Your doctor will ask you a series of questions about your exposure and reactions to various allergens as well as collect a full personal and family medical history to identify and help you avoid causes of your allergies or rule out other disorders, which can mimic allergic reactions. You may be asked to keep track of potential allergens and your allergic reactions for a week to help in diagnosis. After this, your doctor will choose a testing method.
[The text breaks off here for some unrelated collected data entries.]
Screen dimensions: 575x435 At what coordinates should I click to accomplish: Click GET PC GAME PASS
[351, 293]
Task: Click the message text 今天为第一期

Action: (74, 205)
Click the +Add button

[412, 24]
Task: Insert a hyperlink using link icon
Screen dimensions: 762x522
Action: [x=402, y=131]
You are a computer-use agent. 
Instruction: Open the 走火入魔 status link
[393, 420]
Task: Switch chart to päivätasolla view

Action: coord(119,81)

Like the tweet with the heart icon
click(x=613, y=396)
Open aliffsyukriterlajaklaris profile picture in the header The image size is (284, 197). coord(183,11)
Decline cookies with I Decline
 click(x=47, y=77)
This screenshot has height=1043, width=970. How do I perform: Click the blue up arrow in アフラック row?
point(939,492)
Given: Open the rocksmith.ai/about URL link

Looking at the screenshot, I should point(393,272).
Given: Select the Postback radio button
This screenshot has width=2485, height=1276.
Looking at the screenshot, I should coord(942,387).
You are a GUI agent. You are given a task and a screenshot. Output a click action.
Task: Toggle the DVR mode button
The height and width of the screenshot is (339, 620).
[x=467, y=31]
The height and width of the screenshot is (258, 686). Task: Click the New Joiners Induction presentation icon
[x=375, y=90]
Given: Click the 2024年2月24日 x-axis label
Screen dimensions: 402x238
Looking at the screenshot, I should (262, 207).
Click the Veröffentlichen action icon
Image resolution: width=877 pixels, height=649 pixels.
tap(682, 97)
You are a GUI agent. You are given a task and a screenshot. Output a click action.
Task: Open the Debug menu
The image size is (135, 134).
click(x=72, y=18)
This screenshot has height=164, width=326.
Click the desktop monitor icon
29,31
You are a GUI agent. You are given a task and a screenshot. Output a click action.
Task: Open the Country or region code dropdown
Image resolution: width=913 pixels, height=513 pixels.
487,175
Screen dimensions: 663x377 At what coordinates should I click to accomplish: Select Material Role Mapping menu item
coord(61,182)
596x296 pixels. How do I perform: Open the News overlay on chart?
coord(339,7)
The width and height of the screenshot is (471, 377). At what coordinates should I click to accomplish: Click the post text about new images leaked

The most common test for respiratory, penicillin, insect sting, skin, and food allergies is a skin prick or scratch test. A small amount of the allergen is lightly scratched on the skin using a small plastic device, and the doctor watches for swelling, itchiness, and redness in the skin at the site of the scratch. Other tests look for certain markers in the blood such as IgE antibodies associated with allergies. It's important to note that results from different laboratories or different testing methods may differ. Your doctor can help you know which tests are best for you and help you understand what the results mean.
The most effective treatment for allergies is to avoid the substances that trigger them, but this can be difficult. The most common medications for allergies are antihistamines, which block the effects of histamine chemicals that cause the allergic reactions. Prescription anti-inflammatory steroid drugs, such as prednisone, may also be used for severe symptoms. In emergency situations -- when anaphylactic shock occurs -- injections of epinephrine can be used to relieve symptoms quickly such as correcting low blood pressure or opening up airway passages. Allergy shots -- also called immunotherapy or allergy desensitization therapy -- may lessen the severity of allergies by introducing small amounts of the offending allergens, such as pollens, in order to help the body become more tolerant of the specific allergens, but may require up to one year to become effective.
Skin allergies: Atopic and contact dermatitis can be treated with a variety of anti-inflammatory steroids, usually hydrocortisone, either applied to the skin or sometimes taken by mouth. Mild cases of hives and angioedema often need no medication, but significant or bothersome cases may require antihistamines, or steroid pills. Stomach medicines that have some antihistamine effect, such as ranitidine, may be used as well.
Respiratory allergies: Hay fever can be generally treated with an antihistamine (such as over-the-counter loratadine), but when symptoms persist, your doctor may prescribe a nasal corticosteroid spray. Nasal corticosteroids are typically more effective over the long term but must be used regularly. Only one corticosteroid spray, Nasacort, is available over the counter. Another class of drug used for allergic rhinitis or hay fever is the leukotriene receptor antagonist, taken orally every day. Also, allergy shots have a high success rate for treating allergic rhinitis (hay fever) after one year of treatment.